Brief: From the entries that follow, report every line in which "Open" occurs.

Exercise data:
-.-.-

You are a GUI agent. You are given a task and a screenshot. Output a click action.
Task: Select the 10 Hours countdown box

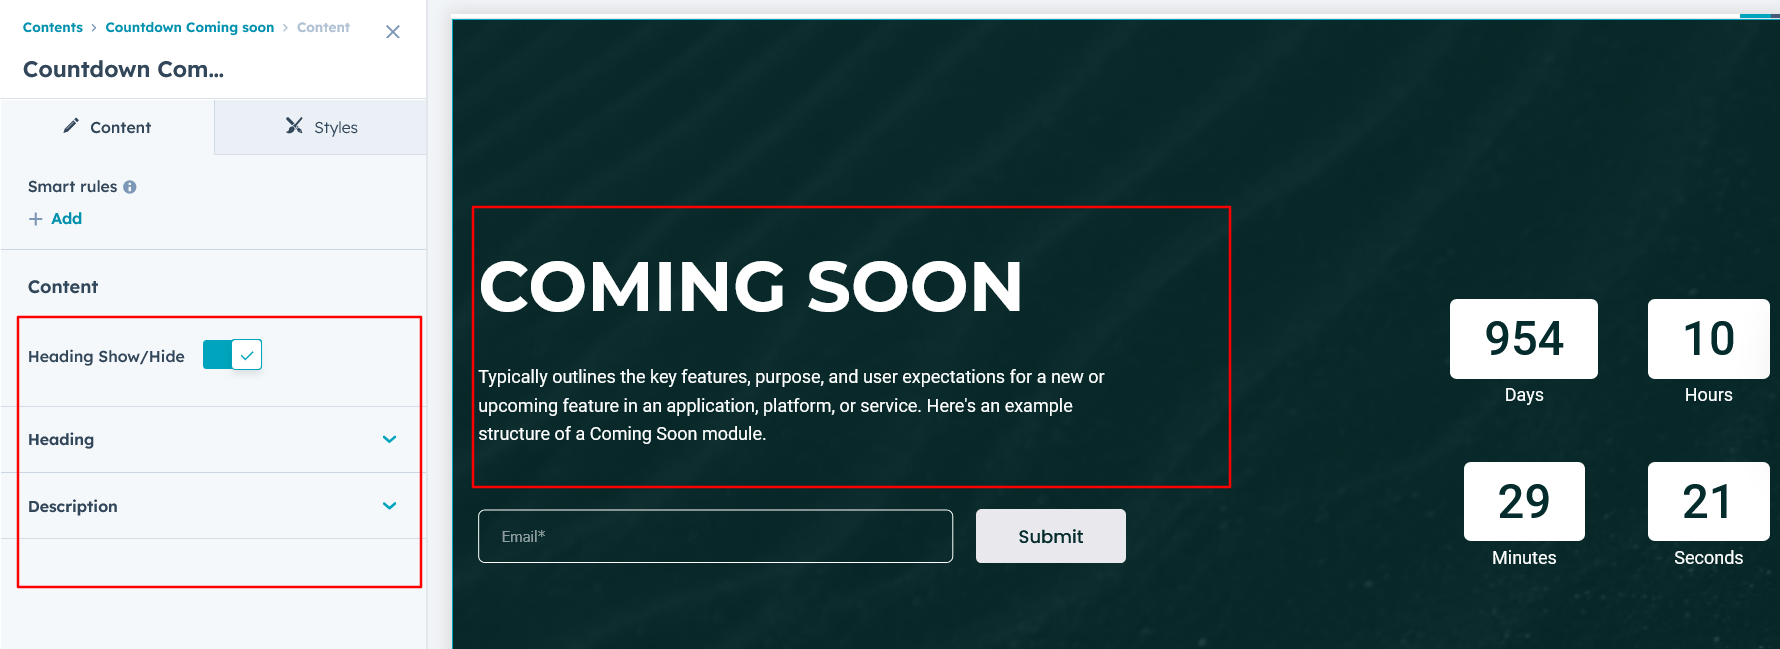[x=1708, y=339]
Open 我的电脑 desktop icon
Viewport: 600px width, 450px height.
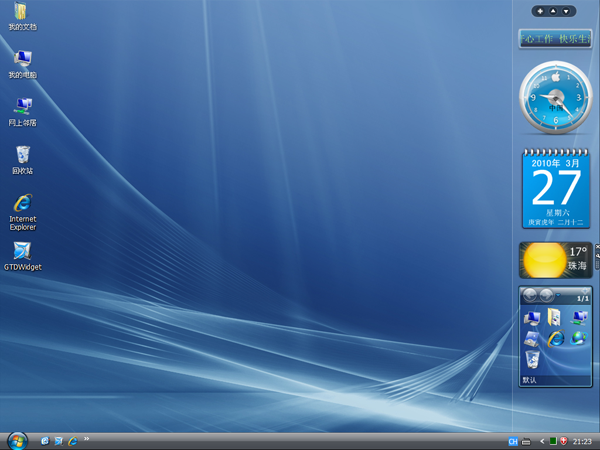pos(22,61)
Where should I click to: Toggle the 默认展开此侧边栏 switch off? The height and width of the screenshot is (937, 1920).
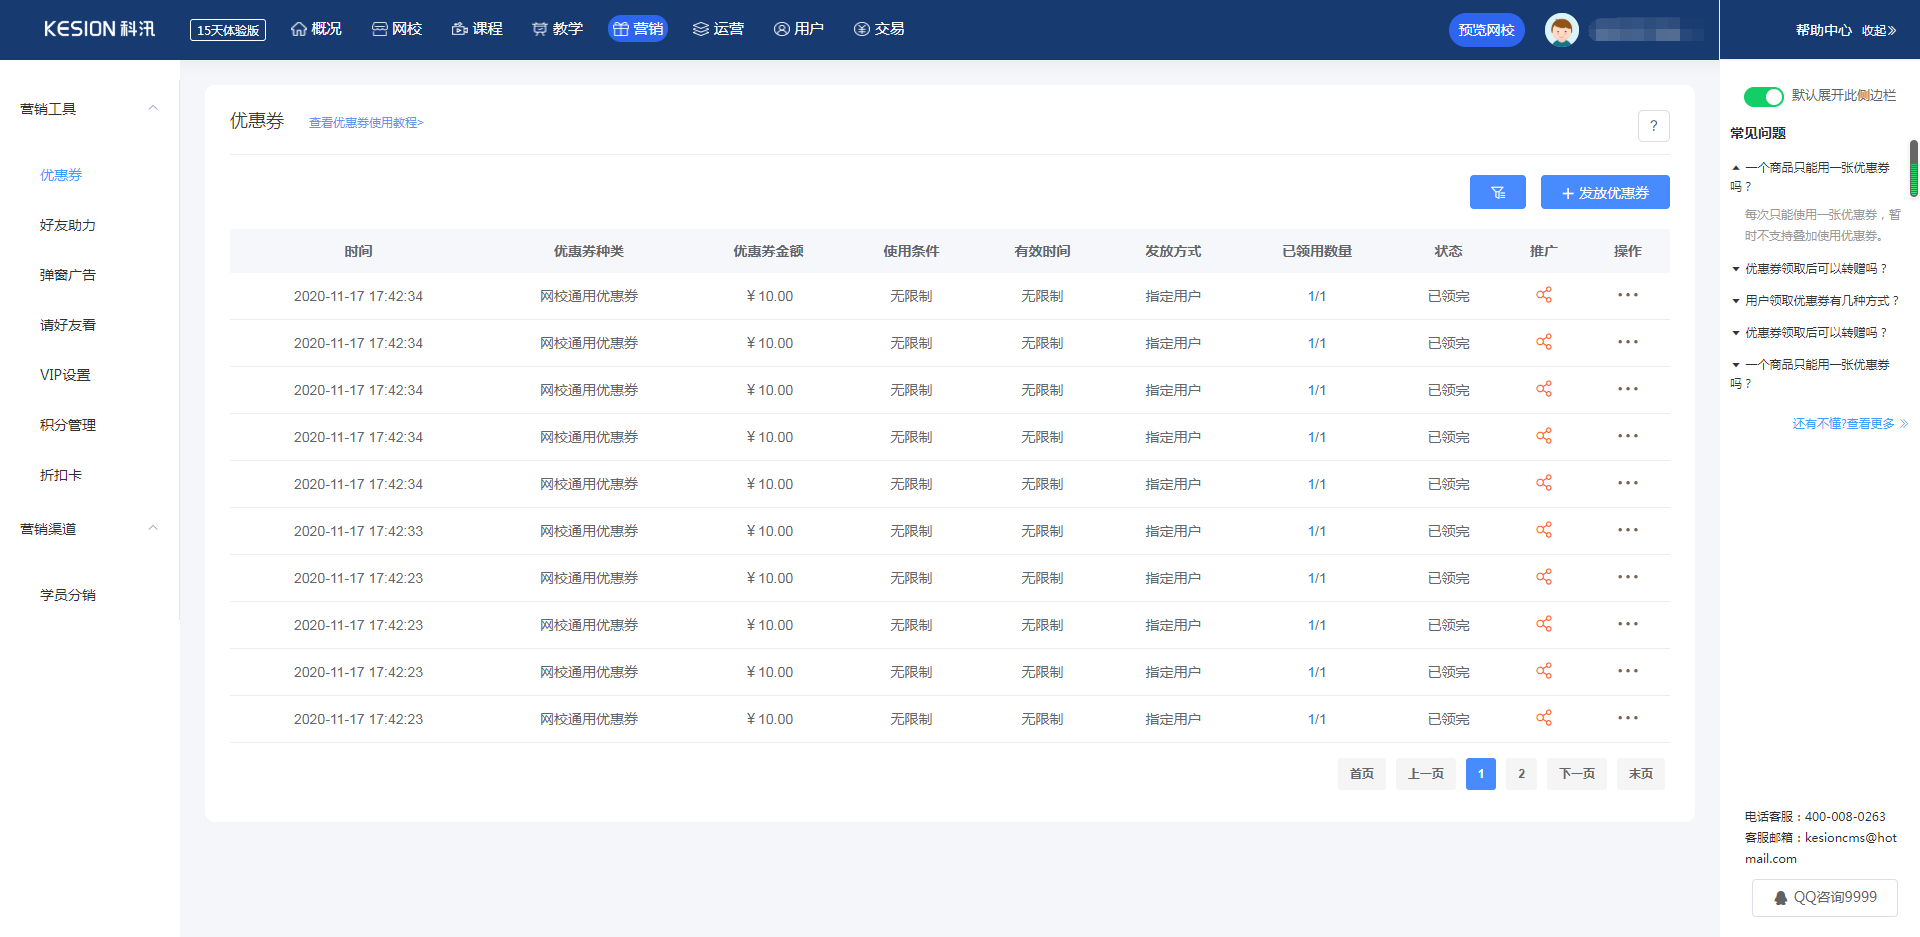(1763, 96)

-.-.-

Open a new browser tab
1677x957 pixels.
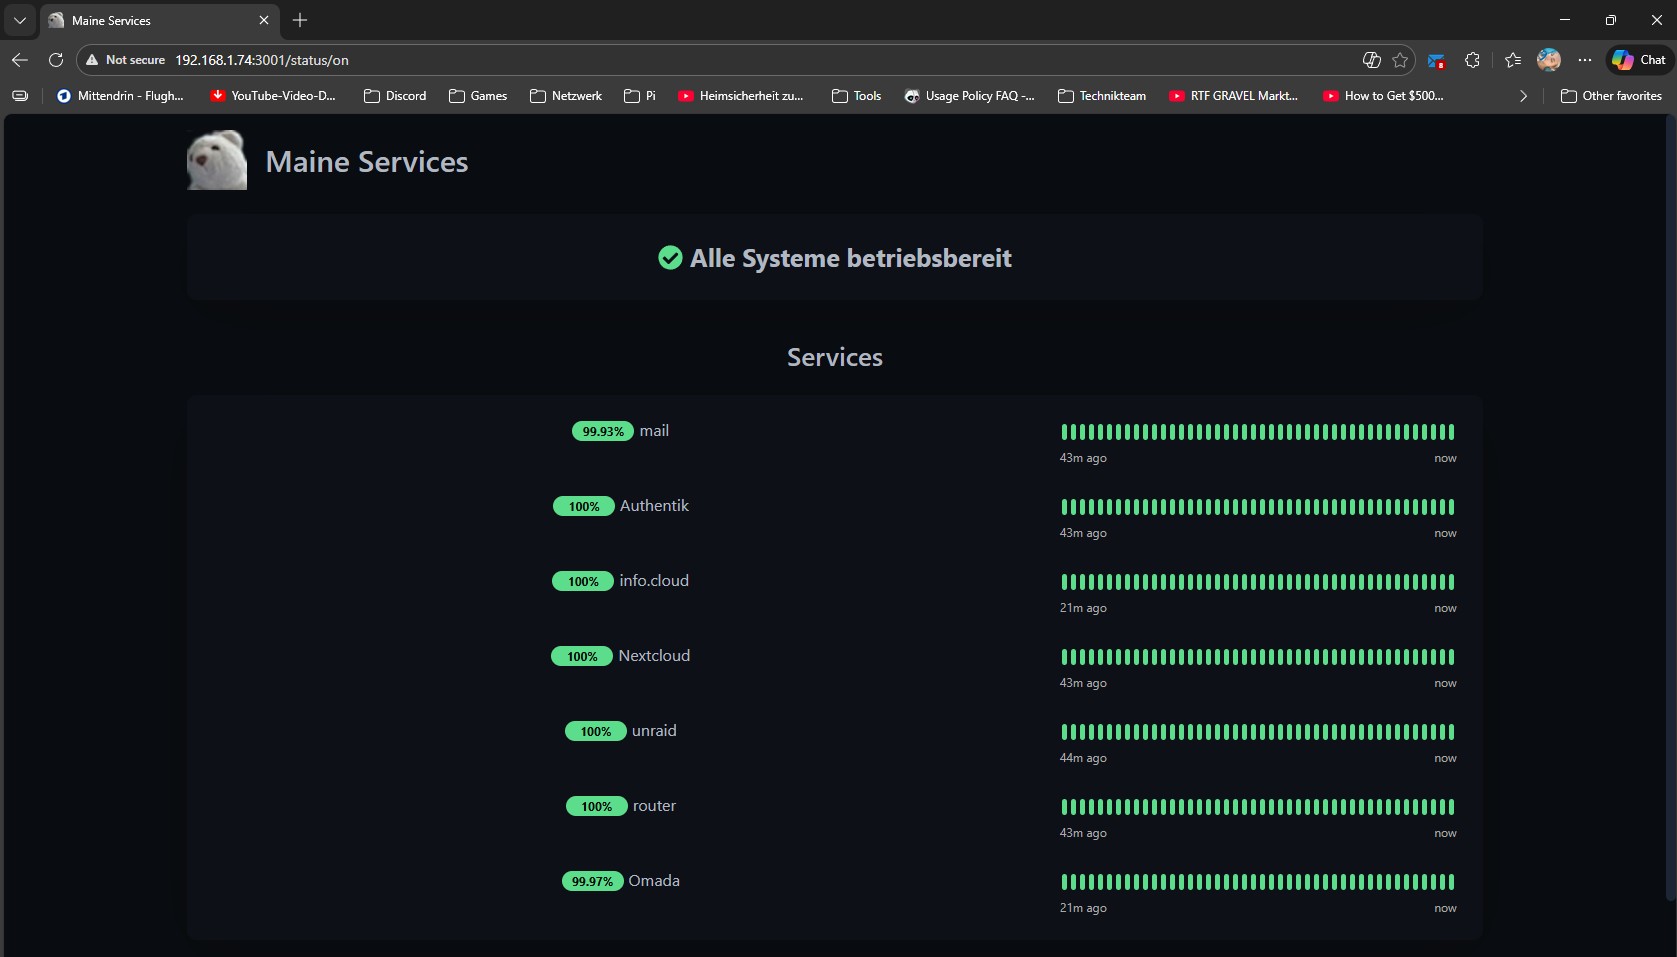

-.-.-

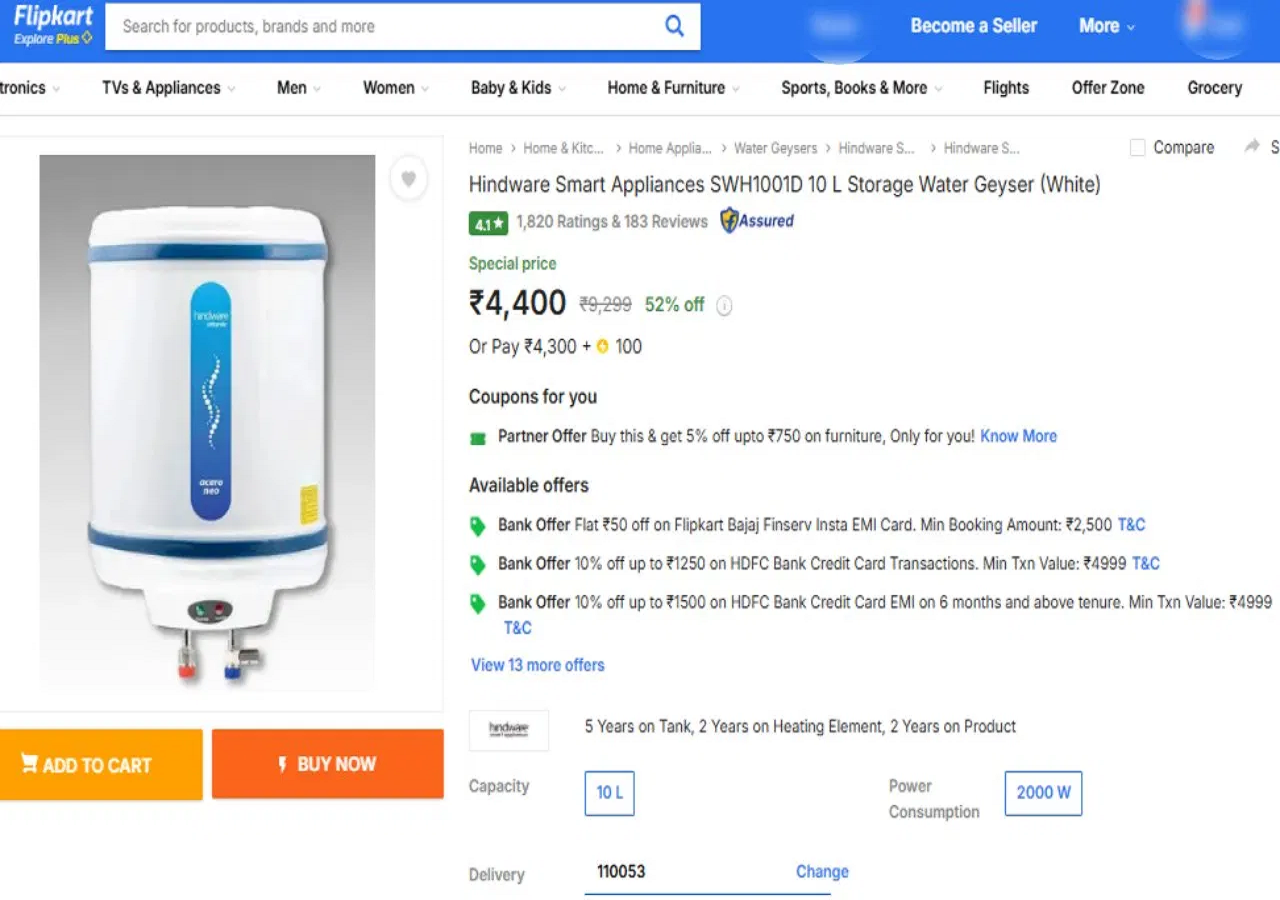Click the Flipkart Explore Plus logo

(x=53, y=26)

-.-.-

Response for this exercise:
Open 我的电脑 desktop icon
Open a new browser tab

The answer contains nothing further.